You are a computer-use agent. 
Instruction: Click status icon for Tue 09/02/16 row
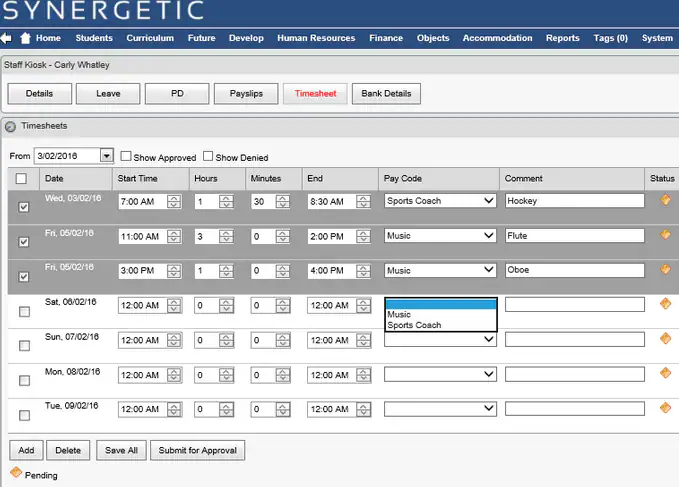(666, 408)
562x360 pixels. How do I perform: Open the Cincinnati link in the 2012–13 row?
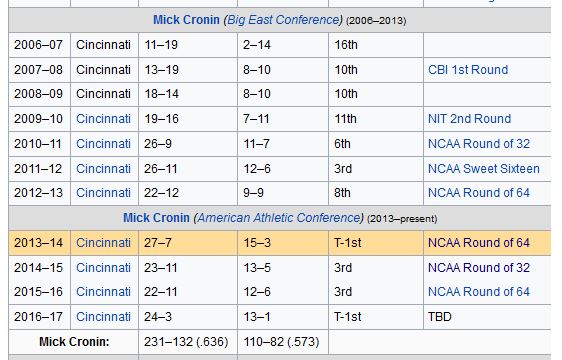coord(103,193)
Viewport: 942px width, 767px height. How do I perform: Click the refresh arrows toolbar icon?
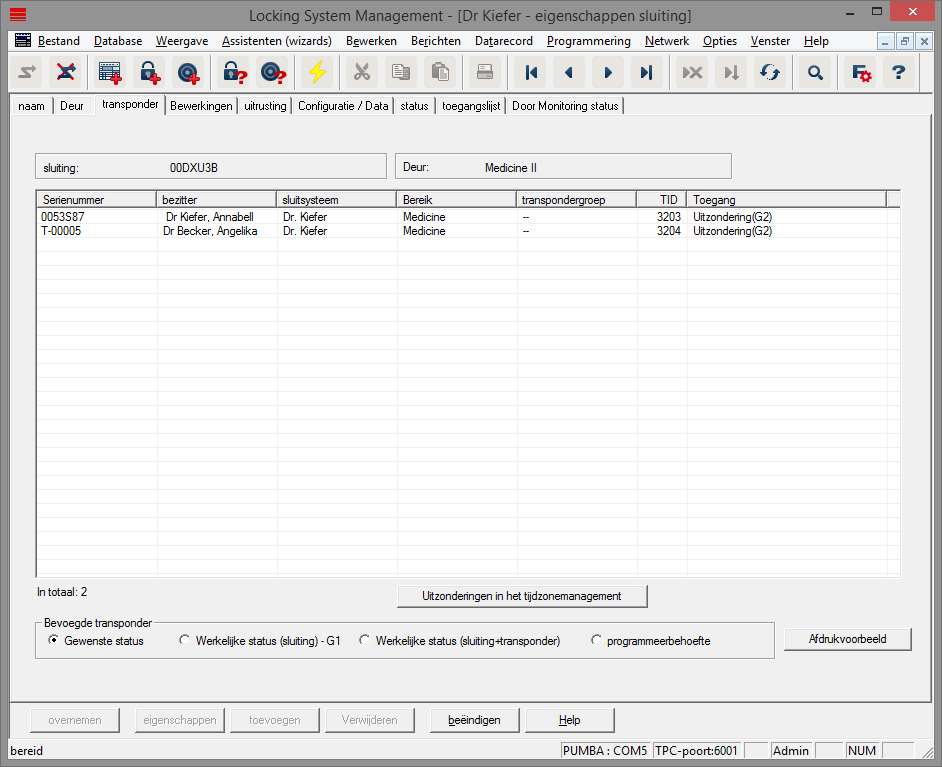tap(769, 72)
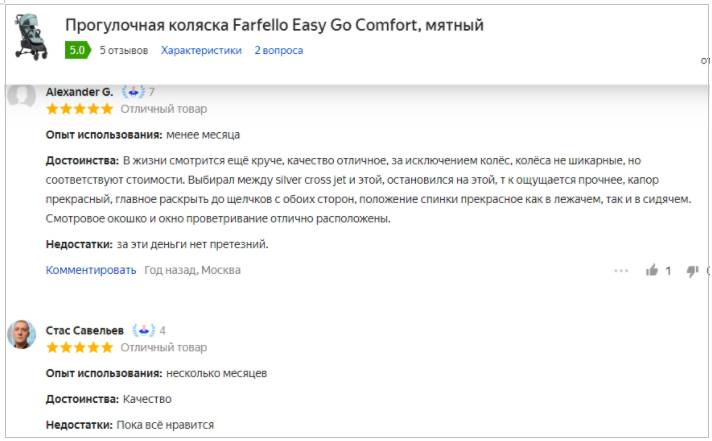Open the three-dots menu on Alexander's review
Image resolution: width=712 pixels, height=441 pixels.
(621, 270)
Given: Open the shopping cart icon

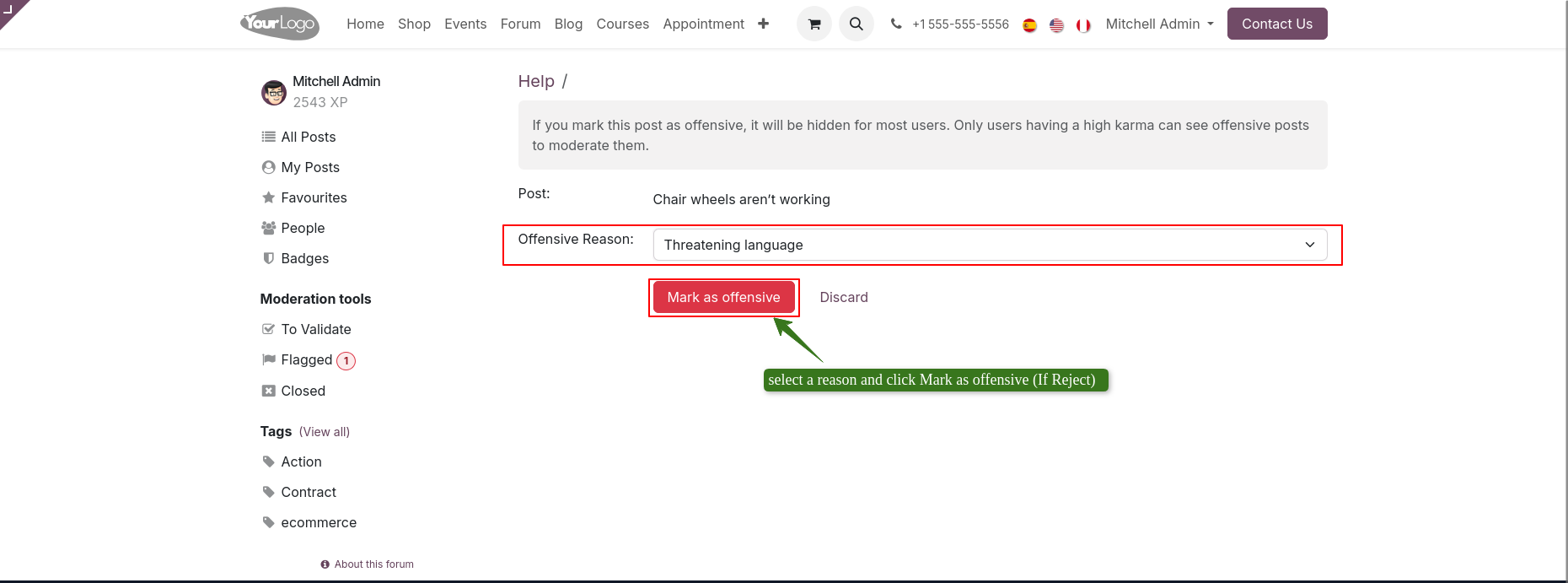Looking at the screenshot, I should tap(814, 24).
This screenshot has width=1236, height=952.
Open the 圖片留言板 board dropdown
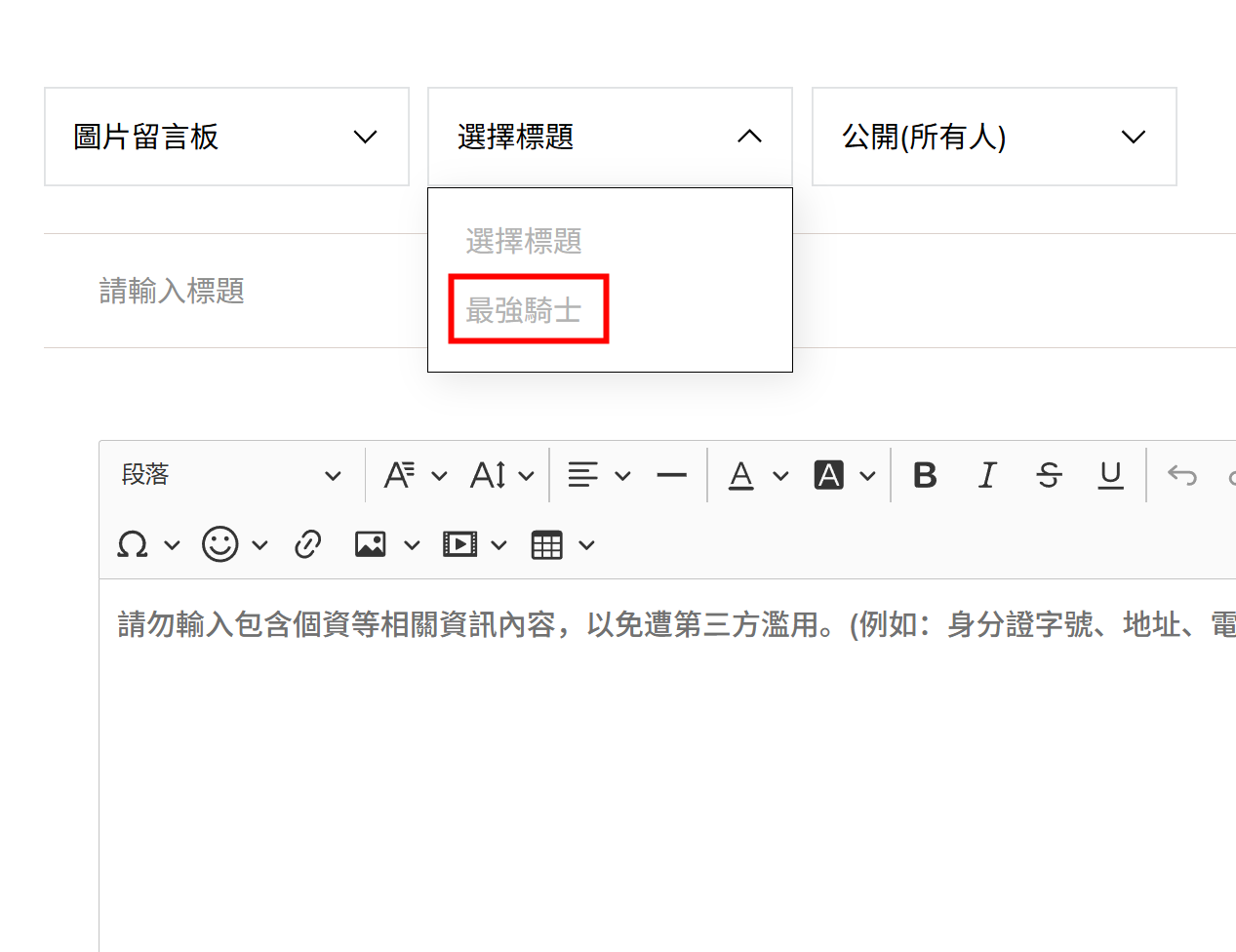[226, 137]
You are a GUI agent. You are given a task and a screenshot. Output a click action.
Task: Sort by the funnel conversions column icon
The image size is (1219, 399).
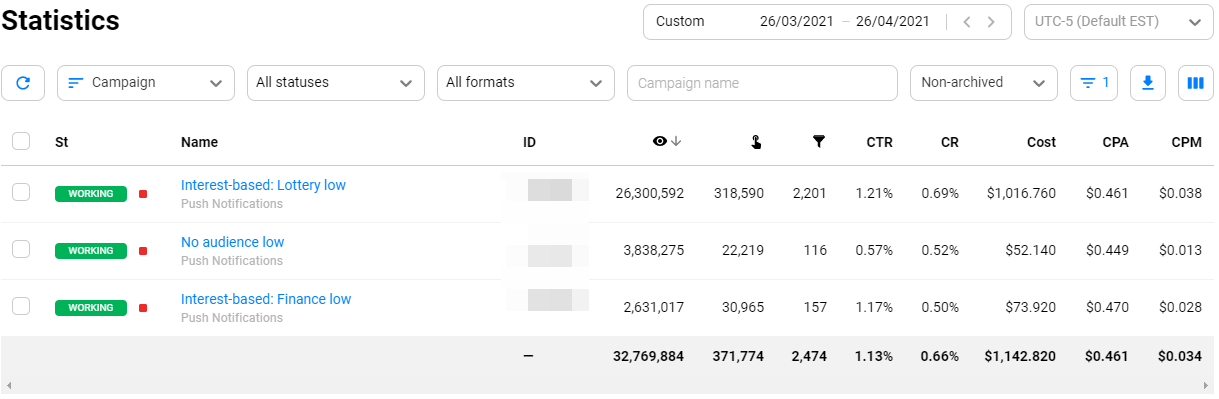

- _TASK_
In the records above, some lines may contain the word "agent"; copy every one of them.

- _TASK SOLUTION_
You are a computer-use agent. 
You are a GUI agent. You are given a task and a screenshot. Output a click action.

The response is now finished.